◆ Direction: Write out the lines below word for word, omitting the pictures.

◆ Dataset content:
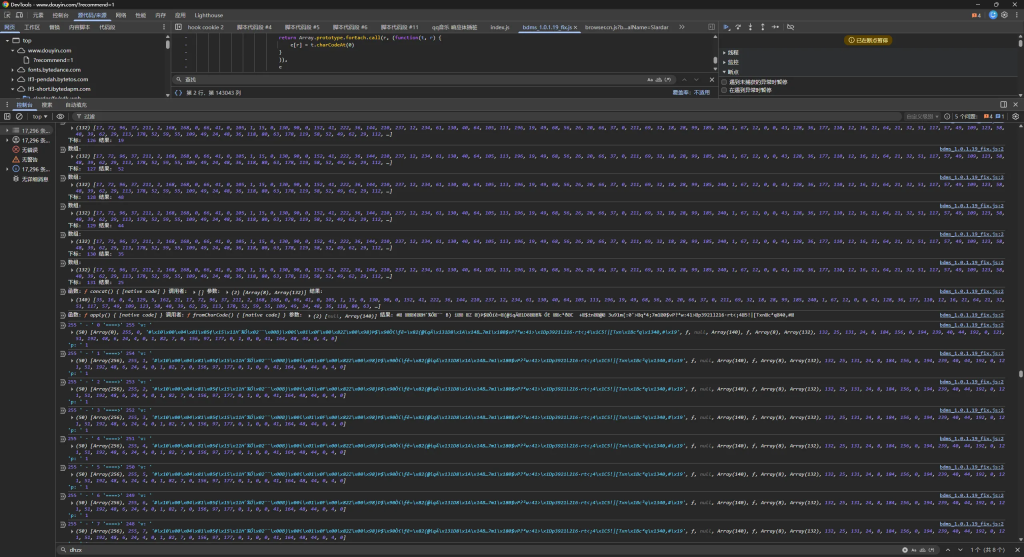Click the inspect element picker icon
Screen dimensions: 1024x557
[8, 17]
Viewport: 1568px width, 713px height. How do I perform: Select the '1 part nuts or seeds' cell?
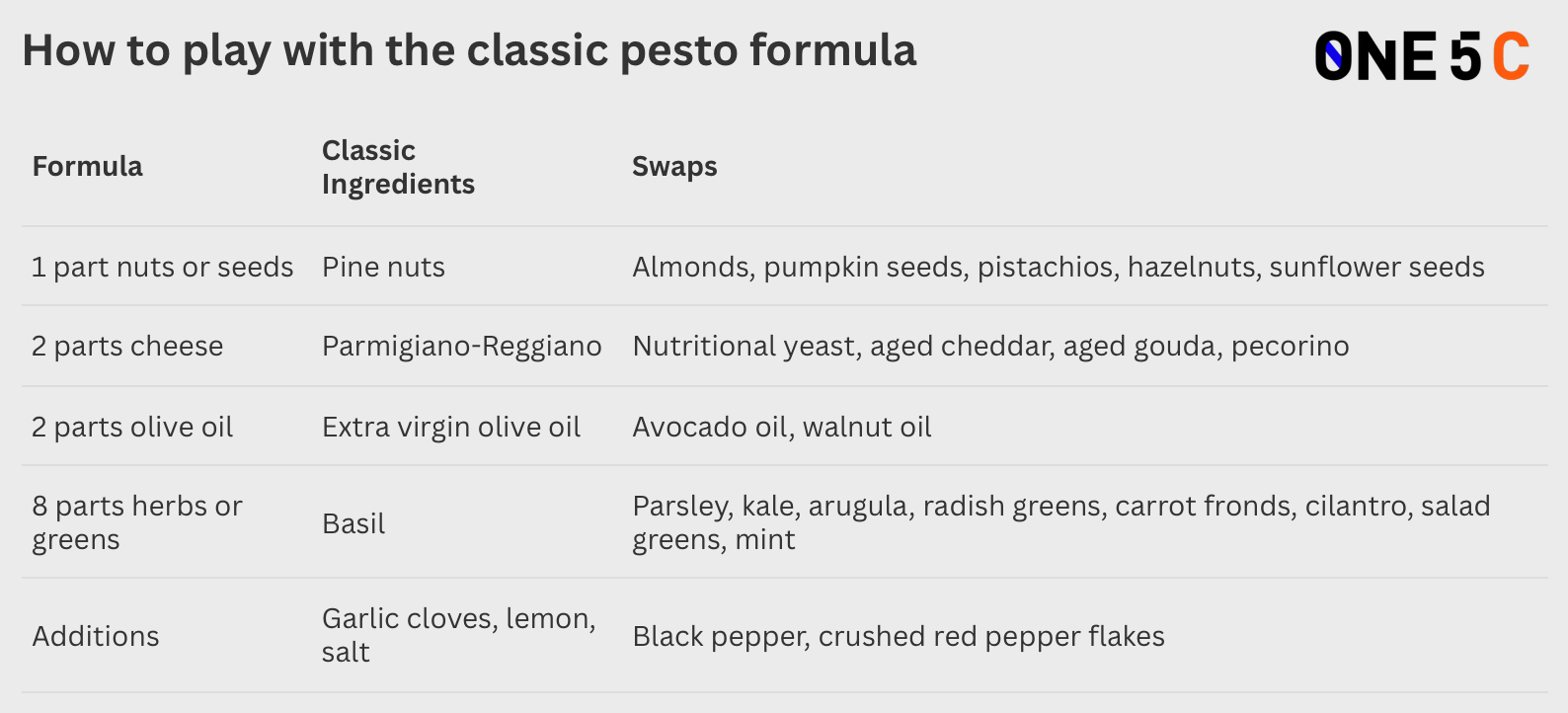(x=163, y=267)
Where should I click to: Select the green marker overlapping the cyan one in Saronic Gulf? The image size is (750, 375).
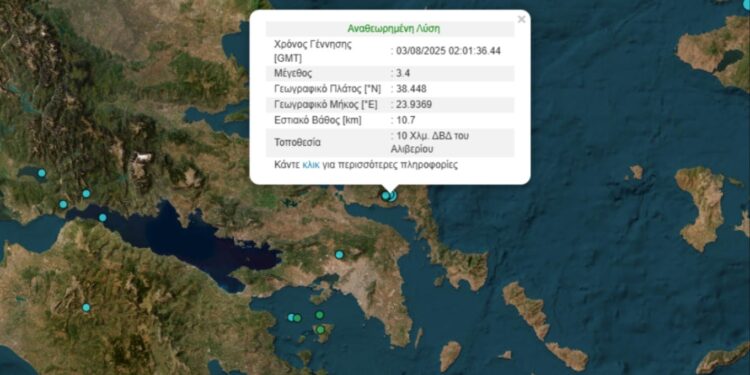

◆ The completed task:
Click the inspect element picker icon
Screen dimensions: 1024x557
[8, 17]
Viewport: 1568px width, 713px height. How do I perform: Select the '1 part nuts or seeds' cell?
(x=163, y=267)
Where should I click to: Select the green marker overlapping the cyan one in Saronic Gulf? The image size is (750, 375).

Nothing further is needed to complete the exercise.